__Stored data__.
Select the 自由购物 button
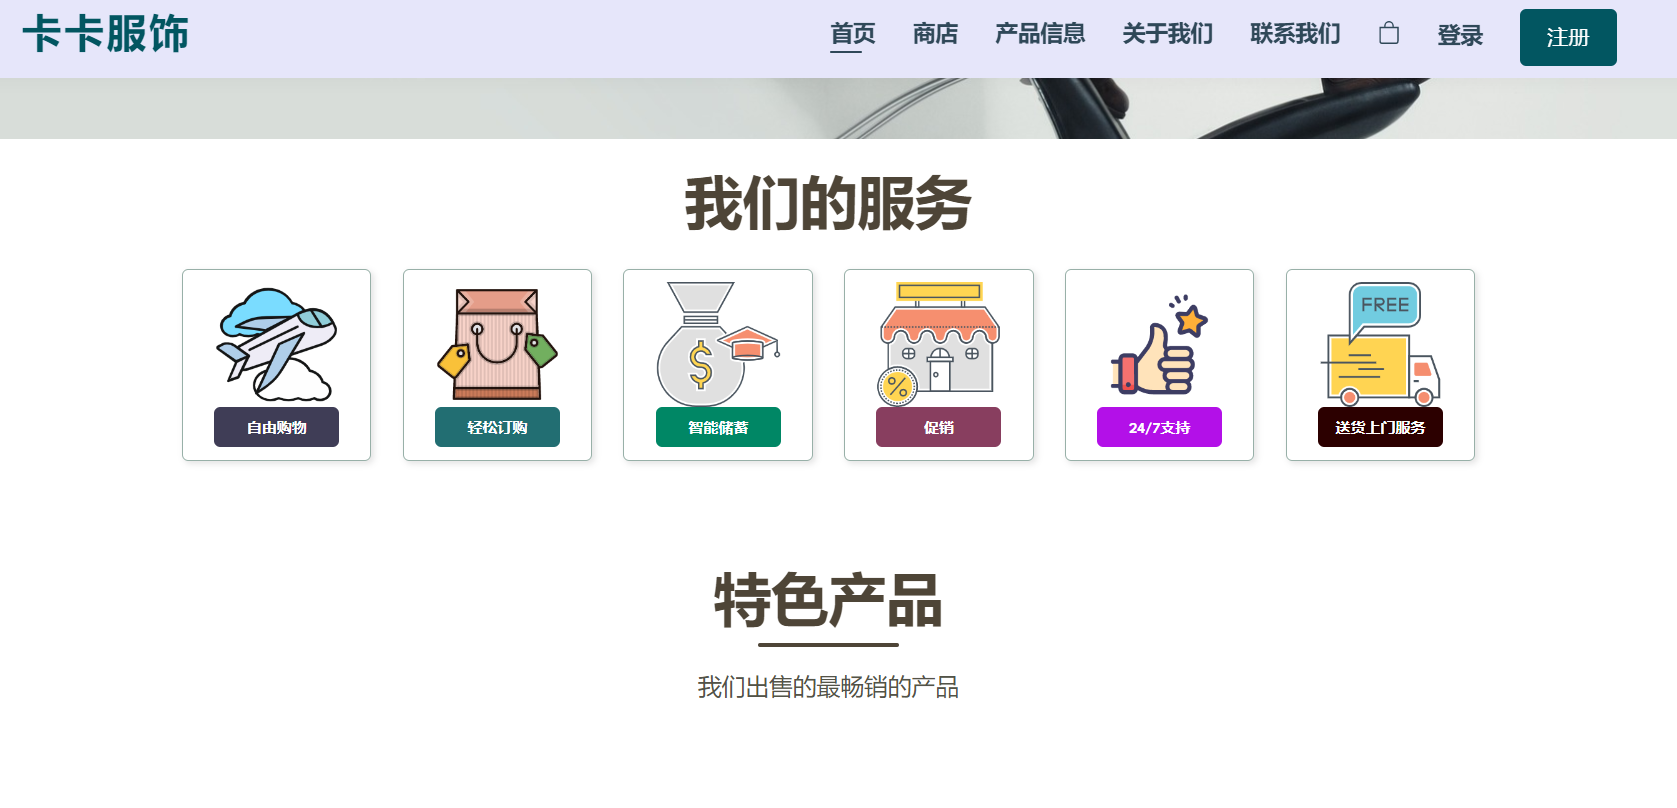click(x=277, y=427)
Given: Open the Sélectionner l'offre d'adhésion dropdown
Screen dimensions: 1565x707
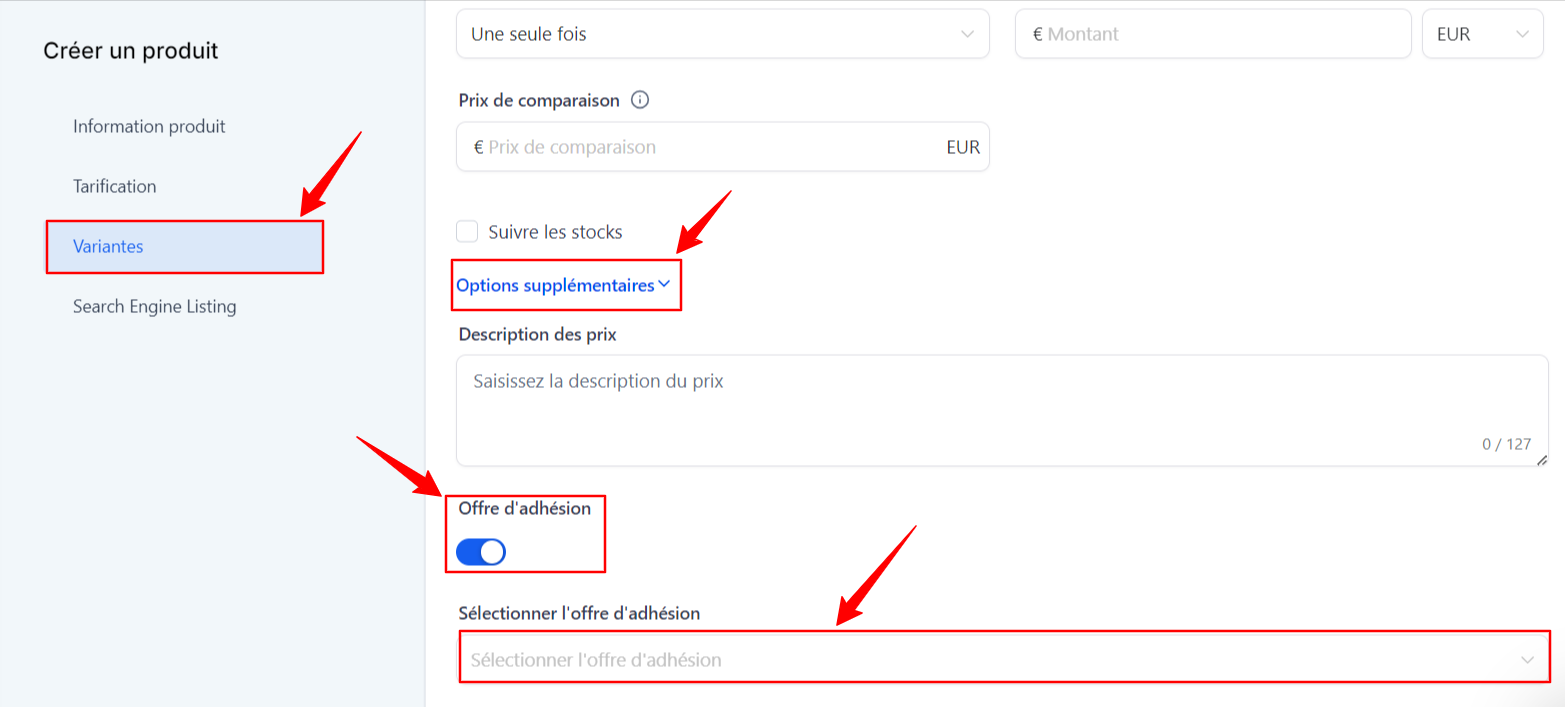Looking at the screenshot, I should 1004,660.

__EXERCISE DESCRIPTION__.
Omit every image. Quote each record exactly.

__OUTPUT FOR THIS EXERCISE__.
Select the 自由购物 button
click(x=277, y=427)
Given: Open the Sélectionner l'offre d'adhésion dropdown
Screen dimensions: 1565x707
Looking at the screenshot, I should 1004,660.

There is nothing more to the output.